Submitted by admin on Thu, 2007-03-29 08:00. ::
■ Democracy in Finland: The Intopii computer firm of Helsinki announced in February that it has installed software to assist voters, who, studies suggest, tend to select candidates who look like themselves. When a voter uploads his or her photo, the Web site will use facial-recognition software to find those among the 800 candidates in March parliamentary elections who most resemble that voter, to ease the difficult burden of citizenship in a democracy. And in March, incumbent parliamentary candidate Jyrki Kasvi launched the new version of his campaign Web site, written entirely in the Star-Trek language Klingon.
■ People Confused by “Mother”: The head teacher of Johnstown Primary School in Carmarthen, Wales, ordered in February that there be no Mother’s Day cards in school this year because it might be upsetting to students without a mother. Also in February, a government-funded advisory report to Britain’s National Health Service recommended that medical staffs not use the terms “mum” and “dad” (and use “guardians” or “carers”), especially since the terms might be confusing or alienating to children of gay couples.
■ In February, the grand mufti of Egypt, Aly Gomaa, told a TV talk show audience in Cairo that he endorsed a recent fatwa by noted scholar Soad Saleh that it is religiously acceptable for women to undergo surgical hymen restoration. Perhaps even more controversial, according to Cairo’s Daily Star Egypt newspaper, was Gomaa’s corollary, that any Muslim man who insisted on his prospective wife’s virginity should be prepared to prove his own.
■ At least a few parents with pronounced genetic abnormalities (e.g., deaf people, dwarfs) have in recent years sought specialized in-vitro fertilization that would improve their chances for a child with the same abnormalities, according to a December Associated Press report (citing a September survey by a Johns Hopkins University research facility). One adult female dwarf told the AP reporter defiantly, “You cannot tell me that I cannot have a child who’s going to look like me.” Slate.com, extrapolating from the survey, posited that at least eight fertility clinics have provided the service, though many other clinics say they would decline.
■ In February, the government of southwestern China’s Fumin county decided to improve the feng shui (the harmony of the physical environment) for villagers next to mined-out Laoshou mountain, not by planting trees but by spray-painting the mountainside green. An employee at the county “forestry” department declined to comment to an Associated Press reporter.
■ Steven McCuller, 20, was arrested twice in a two-week period for burglary in Pascagoula, Miss., but it was the earlier January arrest that was the more controversial. George Stevenson, 33, a security guard on duty at the Eastwood Townhomes complex, saw McCuller on the grounds late at night and chased him until the pursuit took both men to the nearby Arlington Elementary School, where Stevenson apprehended McCuller and waited for police to arrive. McCuller was charged in that matter, but Stevenson, also, was arrested and charged both with trespassing at a school and carrying a weapon (his service gun) on school grounds (even though, obviously, no students were present).

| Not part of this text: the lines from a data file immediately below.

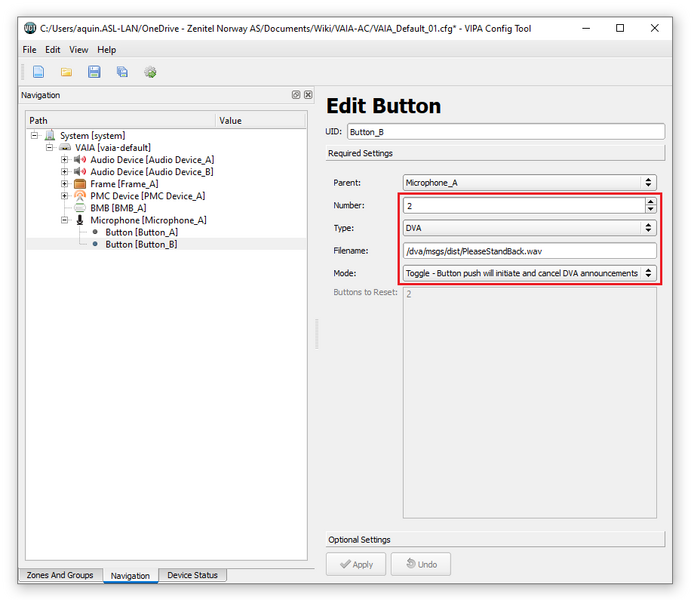The image size is (691, 600).
Task: Click the Open folder toolbar icon
Action: 66,72
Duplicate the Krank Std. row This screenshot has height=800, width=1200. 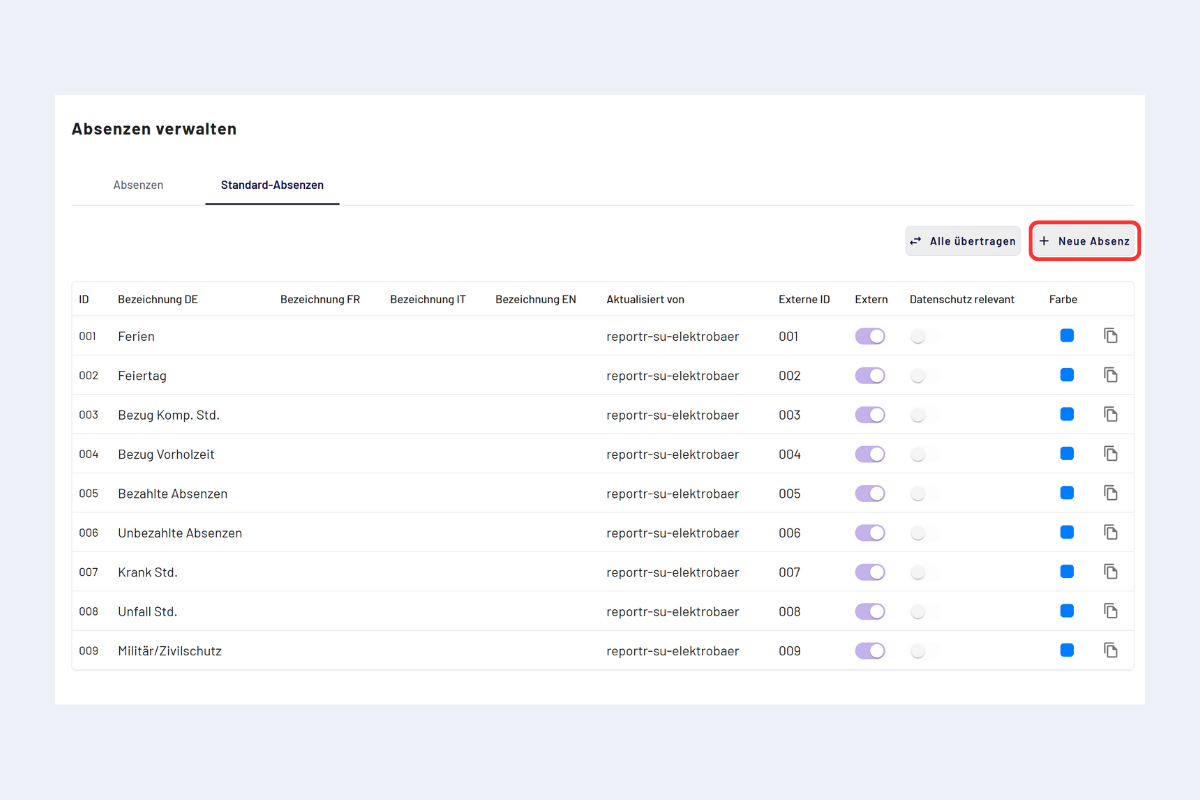[1110, 572]
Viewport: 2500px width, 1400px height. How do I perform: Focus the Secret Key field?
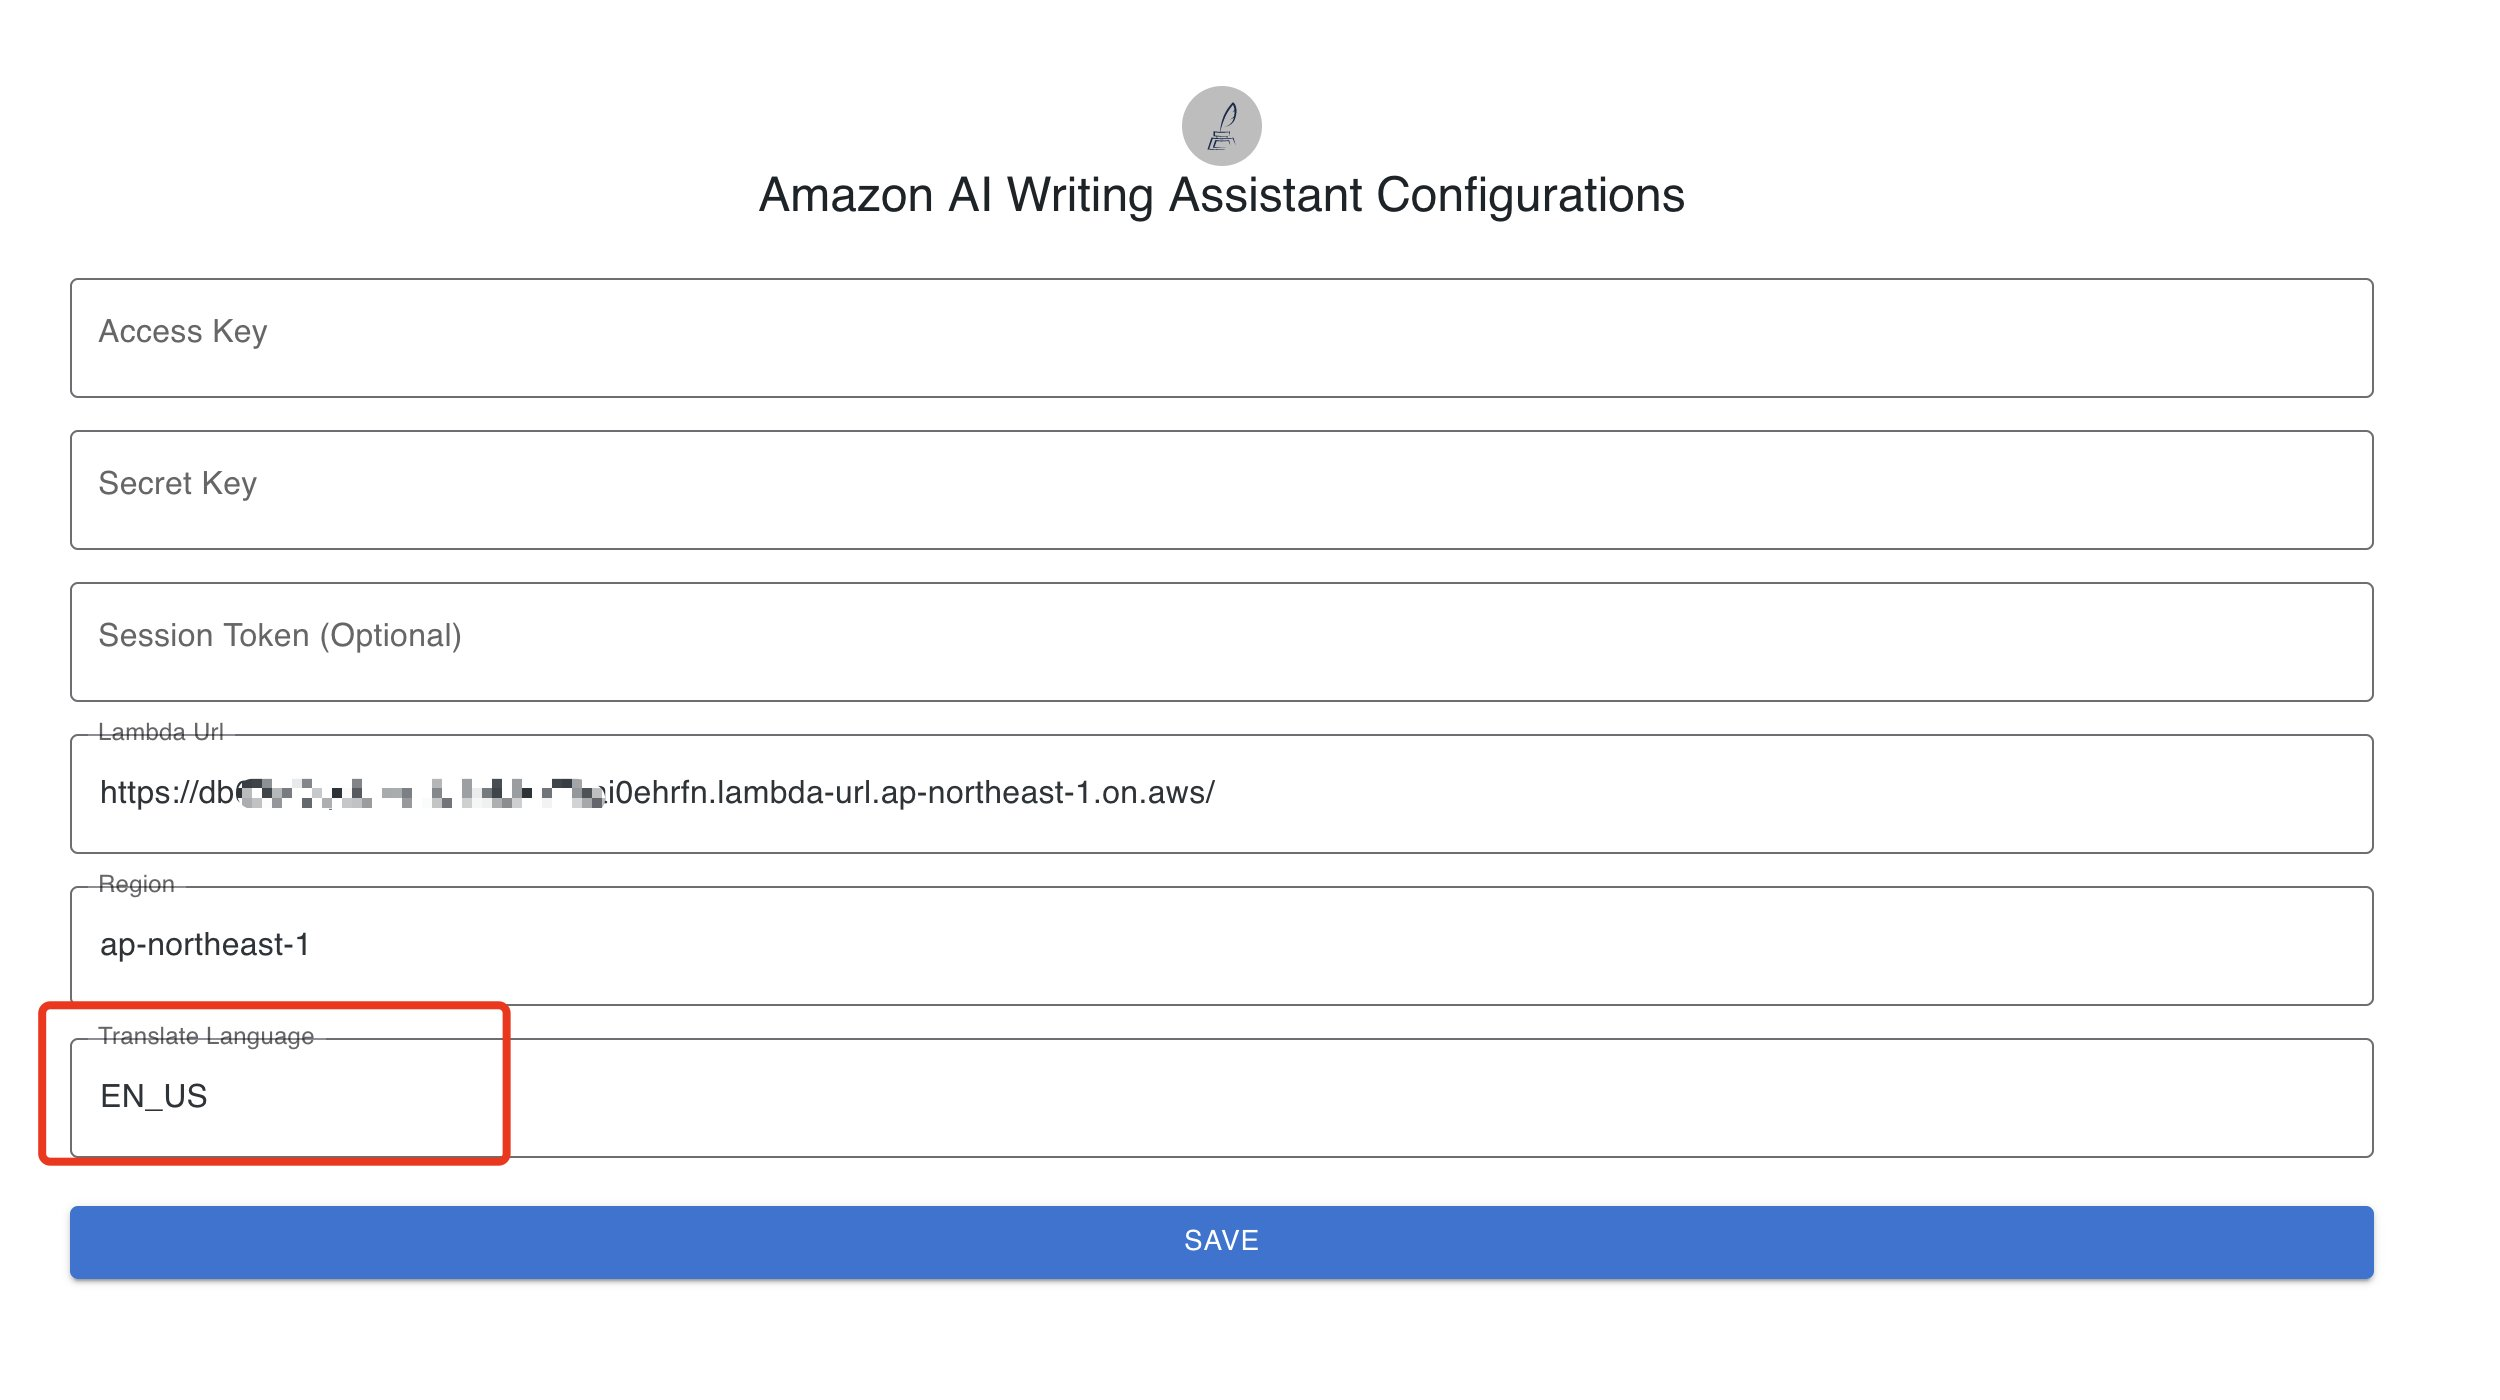1221,490
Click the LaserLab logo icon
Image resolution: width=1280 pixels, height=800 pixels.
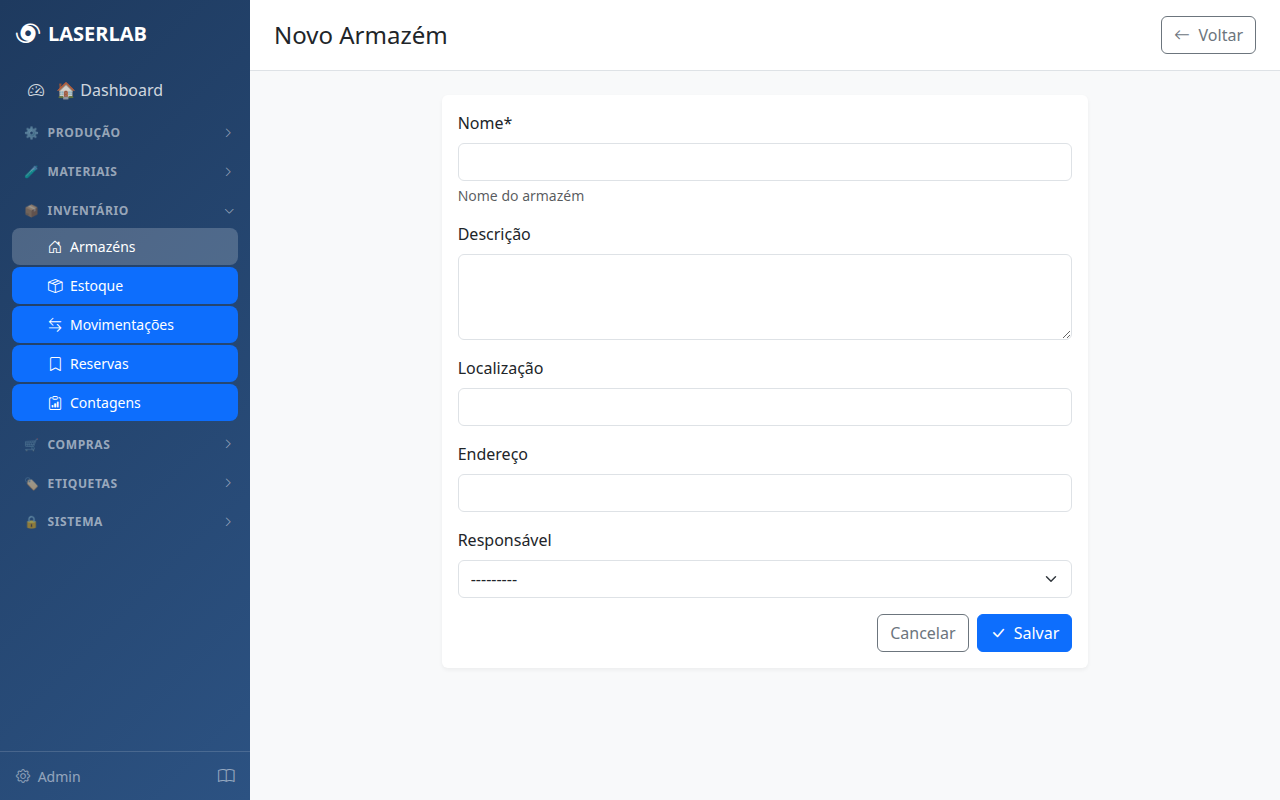(28, 34)
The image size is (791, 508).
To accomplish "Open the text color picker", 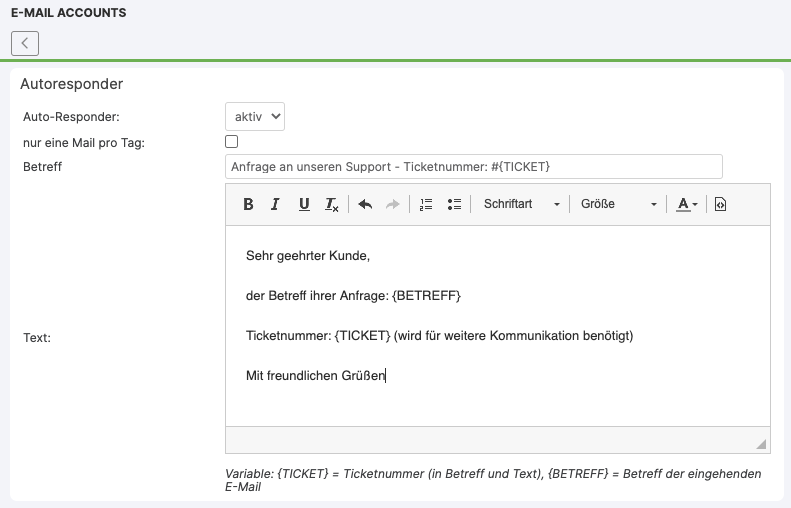I will point(687,204).
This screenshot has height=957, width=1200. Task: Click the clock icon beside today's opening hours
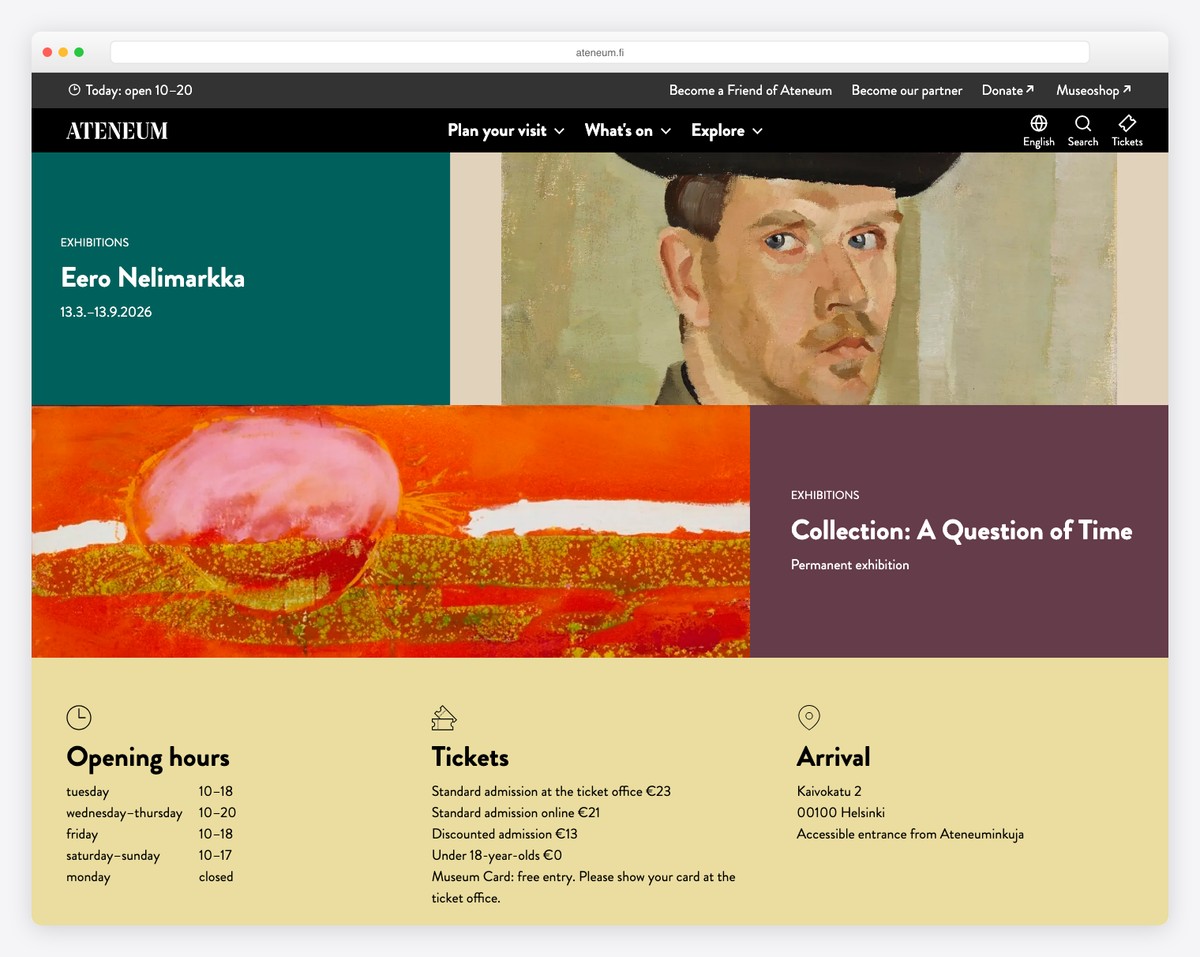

■ For a story, a KGTV reporter in San Diego called several telephone numbers advertised in local media offering to supply trendy, “boutique” puppies (e.g., Maltese, Bichon Frise) at cut-rate prices, and among the numbers was a seller in Nigeria, who said he was practically giving away the Bichons for just the cost of shipping ($1,000 to $2,000). The reporter, who was recording the call, asked to hear the dog actually barking before he sent any money, and the seller complied. When the reporter played back the barking for acoustics engineers, they all agreed: The Bichon’s woof-woof perfectly matched the characteristics of the Nigerian seller’s voice.
■ A 15-year-old boy in Hamilton, Ontario, was finally rescued after dangling from a rope, nearly naked, upside down, in the minus-five-degree (F) cold, after a February attempt to spray graffiti on a new bridge went bad. He got his inspiration while tobogganing alone, at about 8 p.m., and left his gloves and cell phone in the sled as he rappelled over the side of the bridge, but when the rope slipped and entangled him, he found himself upside down and then lost some clothes as he tried to wriggle free. At about 10pm, when a party was breaking up at a nearby home, someone finally heard his screams for help.